_What is expected_: Say how many lines in the entries below have the word "Interne" in them, giving only the number.
-------- Records for processing --------
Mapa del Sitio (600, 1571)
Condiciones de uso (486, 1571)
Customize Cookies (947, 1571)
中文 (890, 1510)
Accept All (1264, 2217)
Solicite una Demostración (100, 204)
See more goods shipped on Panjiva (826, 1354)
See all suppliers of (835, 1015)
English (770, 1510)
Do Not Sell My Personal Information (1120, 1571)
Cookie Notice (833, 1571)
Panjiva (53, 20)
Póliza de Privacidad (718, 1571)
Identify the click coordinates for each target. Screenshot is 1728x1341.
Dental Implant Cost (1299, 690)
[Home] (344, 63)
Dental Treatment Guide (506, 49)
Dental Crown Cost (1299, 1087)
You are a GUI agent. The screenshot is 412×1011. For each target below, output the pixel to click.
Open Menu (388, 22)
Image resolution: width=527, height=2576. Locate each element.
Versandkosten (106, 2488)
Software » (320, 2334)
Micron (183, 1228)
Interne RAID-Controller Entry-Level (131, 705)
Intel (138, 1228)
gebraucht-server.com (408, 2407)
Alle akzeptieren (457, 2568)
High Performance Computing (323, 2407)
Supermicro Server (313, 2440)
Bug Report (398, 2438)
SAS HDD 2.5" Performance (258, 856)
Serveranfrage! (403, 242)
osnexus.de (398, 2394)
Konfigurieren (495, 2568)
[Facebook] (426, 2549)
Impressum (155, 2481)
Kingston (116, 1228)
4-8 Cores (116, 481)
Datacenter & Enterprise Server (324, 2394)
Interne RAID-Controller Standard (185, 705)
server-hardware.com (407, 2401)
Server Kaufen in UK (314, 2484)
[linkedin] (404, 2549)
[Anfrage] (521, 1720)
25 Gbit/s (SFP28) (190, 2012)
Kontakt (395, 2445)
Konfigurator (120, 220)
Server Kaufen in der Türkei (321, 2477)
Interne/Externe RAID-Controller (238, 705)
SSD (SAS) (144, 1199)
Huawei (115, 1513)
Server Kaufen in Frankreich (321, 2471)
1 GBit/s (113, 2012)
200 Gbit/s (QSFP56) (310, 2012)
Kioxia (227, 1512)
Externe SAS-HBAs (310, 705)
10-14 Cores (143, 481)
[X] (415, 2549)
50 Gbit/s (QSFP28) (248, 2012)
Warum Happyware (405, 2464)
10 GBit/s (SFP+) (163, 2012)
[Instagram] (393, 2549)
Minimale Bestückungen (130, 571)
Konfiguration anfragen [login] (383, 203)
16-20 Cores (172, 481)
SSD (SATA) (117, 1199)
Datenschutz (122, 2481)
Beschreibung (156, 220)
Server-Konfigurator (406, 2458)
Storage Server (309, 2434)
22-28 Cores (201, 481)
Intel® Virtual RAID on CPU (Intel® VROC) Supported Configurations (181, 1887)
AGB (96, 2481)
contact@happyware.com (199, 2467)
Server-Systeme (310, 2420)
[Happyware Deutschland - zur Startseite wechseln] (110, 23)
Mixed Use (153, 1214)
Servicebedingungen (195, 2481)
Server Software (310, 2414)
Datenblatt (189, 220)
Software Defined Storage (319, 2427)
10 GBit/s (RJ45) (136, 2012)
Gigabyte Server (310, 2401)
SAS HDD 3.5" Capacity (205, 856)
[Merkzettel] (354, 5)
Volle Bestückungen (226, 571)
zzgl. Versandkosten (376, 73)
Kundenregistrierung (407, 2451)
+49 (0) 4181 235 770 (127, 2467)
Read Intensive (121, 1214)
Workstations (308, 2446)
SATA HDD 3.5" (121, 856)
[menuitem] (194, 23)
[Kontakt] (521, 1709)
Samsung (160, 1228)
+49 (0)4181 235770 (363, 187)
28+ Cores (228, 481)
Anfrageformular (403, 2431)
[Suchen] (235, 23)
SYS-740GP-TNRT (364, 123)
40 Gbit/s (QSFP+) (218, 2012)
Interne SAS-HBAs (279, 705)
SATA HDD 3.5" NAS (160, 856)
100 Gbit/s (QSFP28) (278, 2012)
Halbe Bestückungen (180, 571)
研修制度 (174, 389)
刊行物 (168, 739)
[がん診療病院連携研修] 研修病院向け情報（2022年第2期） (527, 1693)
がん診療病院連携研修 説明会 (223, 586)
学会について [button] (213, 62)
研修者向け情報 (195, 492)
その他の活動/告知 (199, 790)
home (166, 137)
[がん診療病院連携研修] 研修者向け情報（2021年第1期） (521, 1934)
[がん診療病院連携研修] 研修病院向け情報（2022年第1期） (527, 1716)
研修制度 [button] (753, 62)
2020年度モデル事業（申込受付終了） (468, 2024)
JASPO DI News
--------
_Expected output_: 4